**Instructions for the task:** Take the records below and extract, word for word, the lines from the one containing "Select the second pagination dot" through the final line, inclusive. Omit pictures.

= = = =

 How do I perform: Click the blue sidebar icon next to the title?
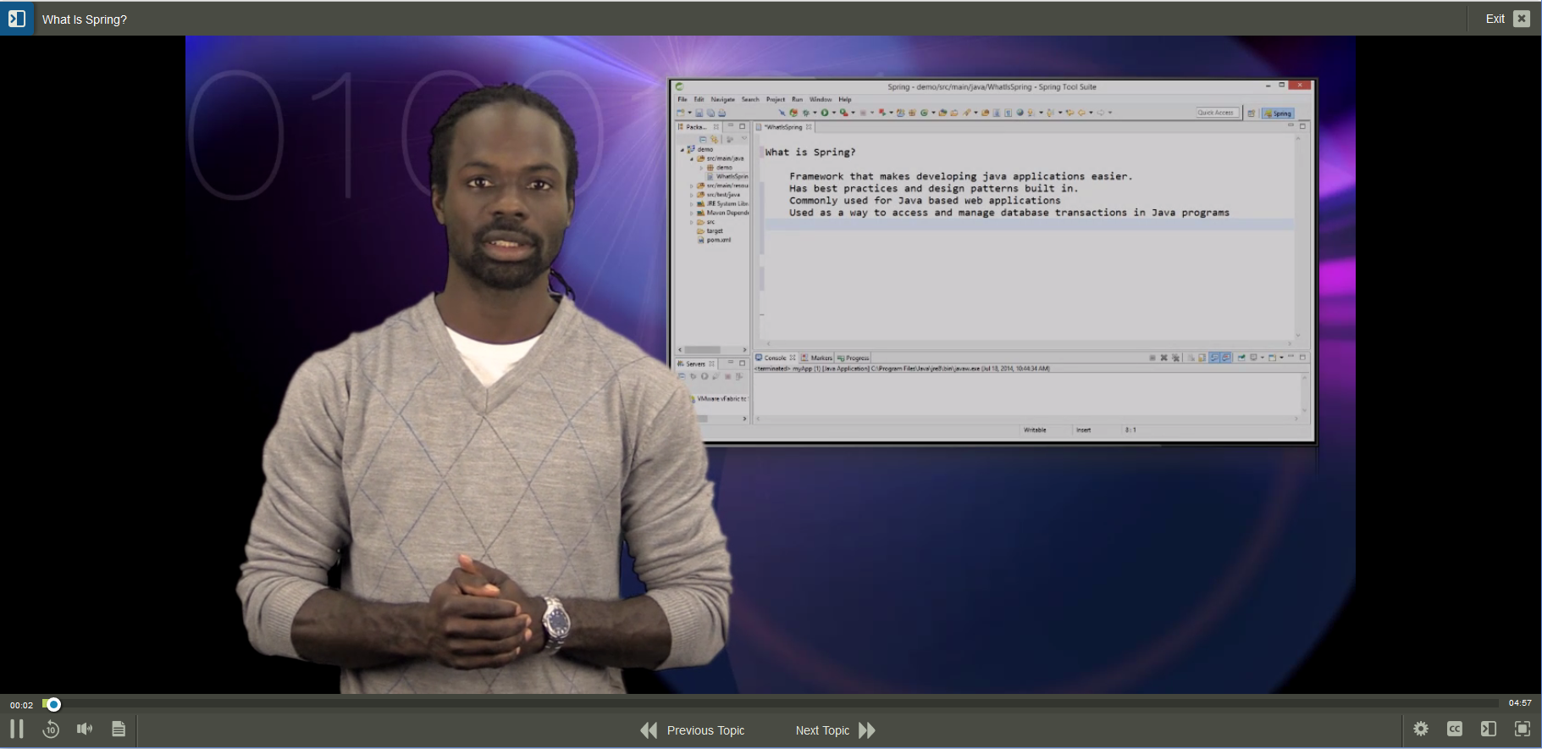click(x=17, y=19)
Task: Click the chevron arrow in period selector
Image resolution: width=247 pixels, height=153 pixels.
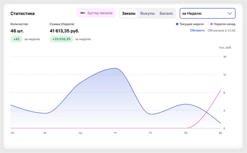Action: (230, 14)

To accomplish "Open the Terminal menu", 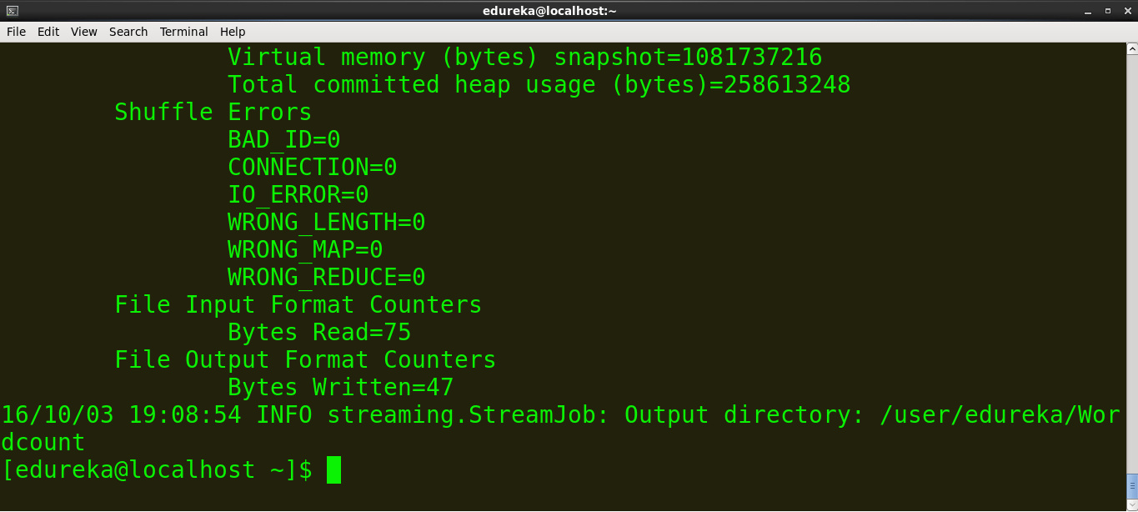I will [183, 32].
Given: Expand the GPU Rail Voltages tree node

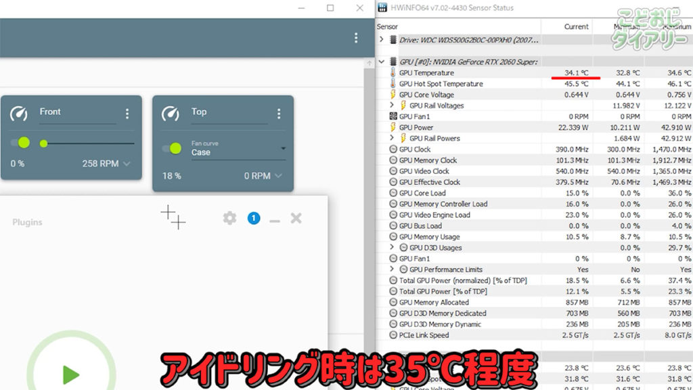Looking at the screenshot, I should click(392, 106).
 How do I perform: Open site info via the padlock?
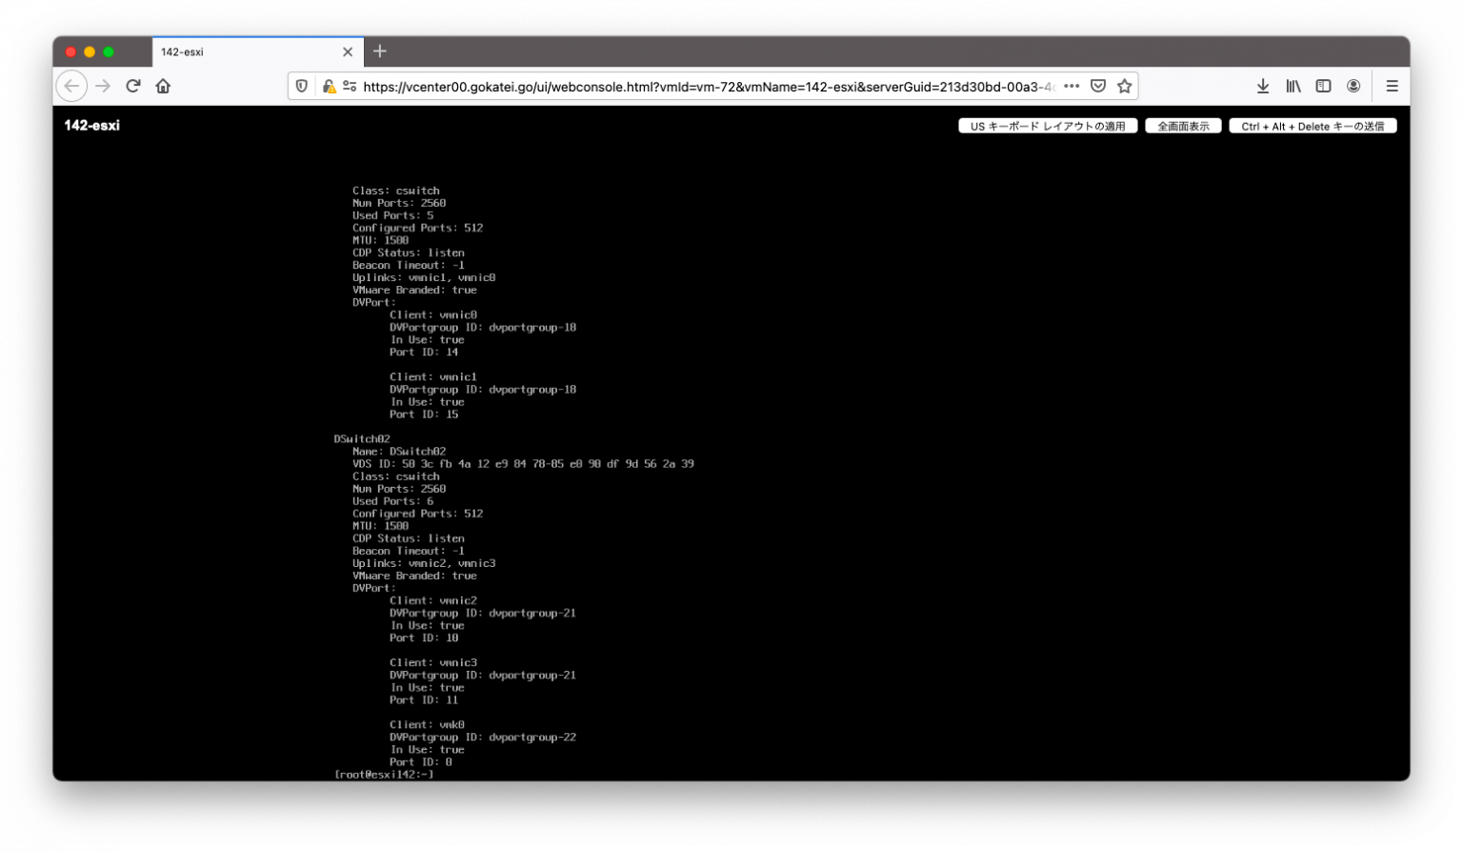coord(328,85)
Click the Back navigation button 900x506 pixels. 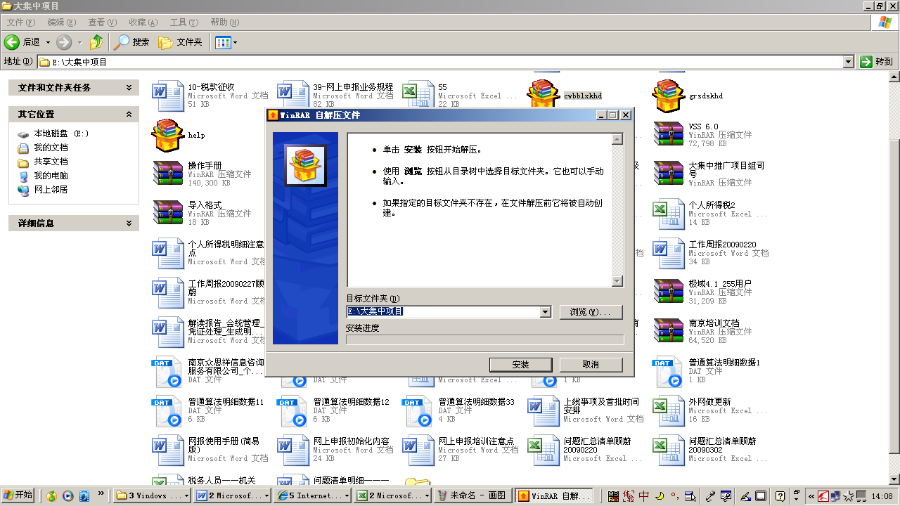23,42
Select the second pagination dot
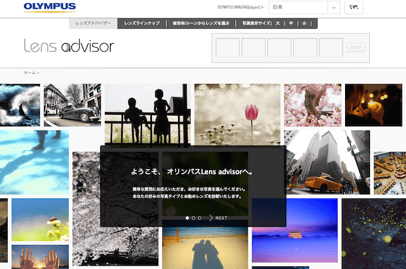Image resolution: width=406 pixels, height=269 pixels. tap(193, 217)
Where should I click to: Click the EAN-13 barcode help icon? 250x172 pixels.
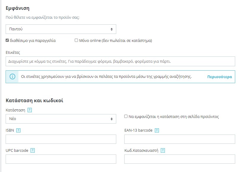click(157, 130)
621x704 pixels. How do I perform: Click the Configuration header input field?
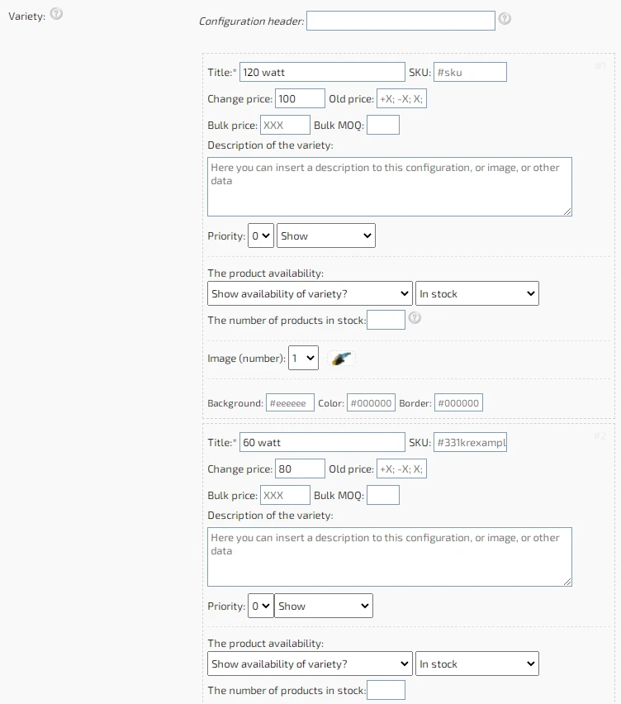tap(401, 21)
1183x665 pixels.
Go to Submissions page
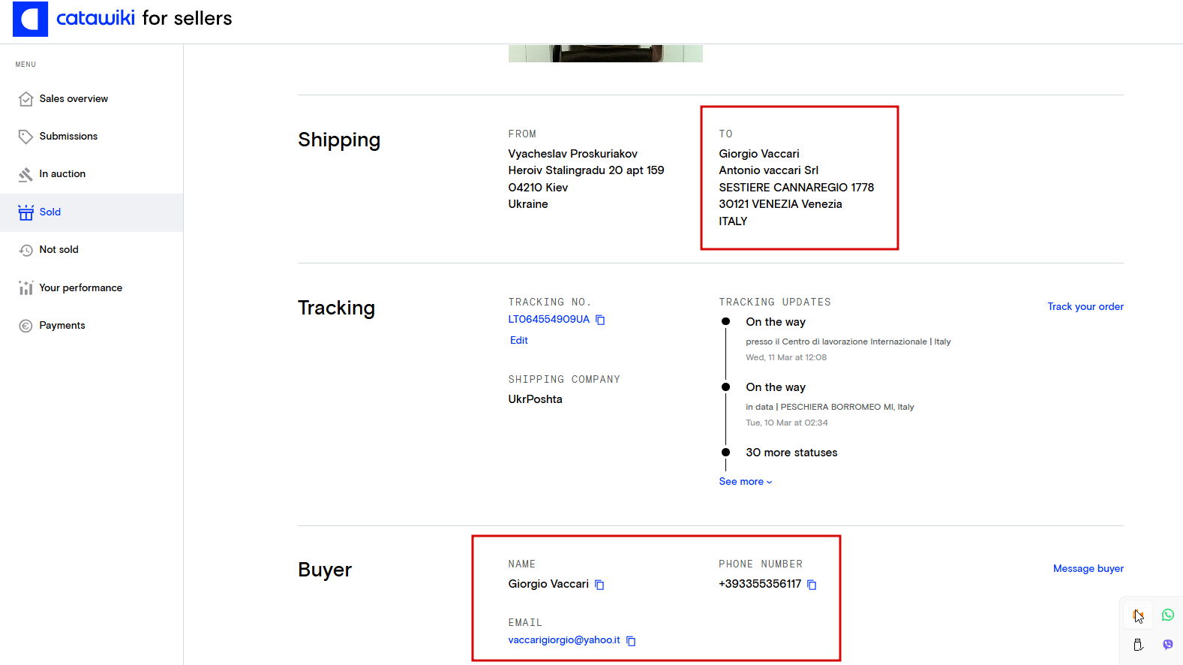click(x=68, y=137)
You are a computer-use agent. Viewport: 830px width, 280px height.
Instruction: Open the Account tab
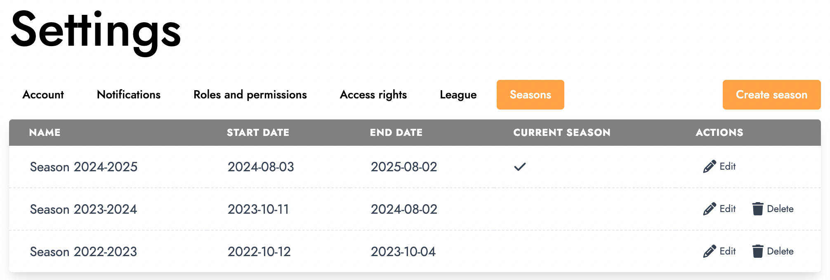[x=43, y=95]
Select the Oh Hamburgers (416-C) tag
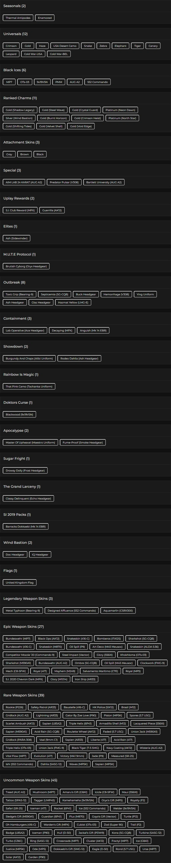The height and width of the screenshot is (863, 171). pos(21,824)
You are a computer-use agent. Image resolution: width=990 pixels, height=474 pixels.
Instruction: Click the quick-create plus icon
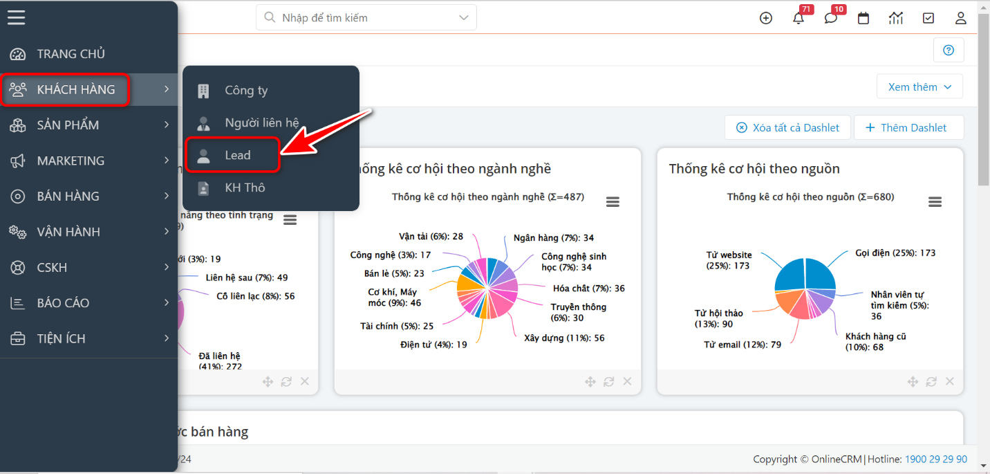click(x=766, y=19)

= = = =

**Output for this exercise:**
Select the second pagination dot
Image resolution: width=406 pixels, height=269 pixels. tap(193, 217)
Where should I click to: Click the EAN-13 barcode help icon? 250x172 pixels.
click(157, 130)
621x704 pixels. How do I perform: Click the Configuration header input field?
tap(401, 21)
1183x665 pixels.
Go to Submissions page
click(x=68, y=137)
You are a computer-use agent. Viewport: 830px width, 280px height.
Instruction: Open the Account tab
[x=43, y=95]
Select the Oh Hamburgers (416-C) tag
The height and width of the screenshot is (863, 171). pos(21,824)
You are a computer-use agent. Image resolution: width=990 pixels, height=474 pixels.
Instruction: Click the quick-create plus icon
click(x=766, y=19)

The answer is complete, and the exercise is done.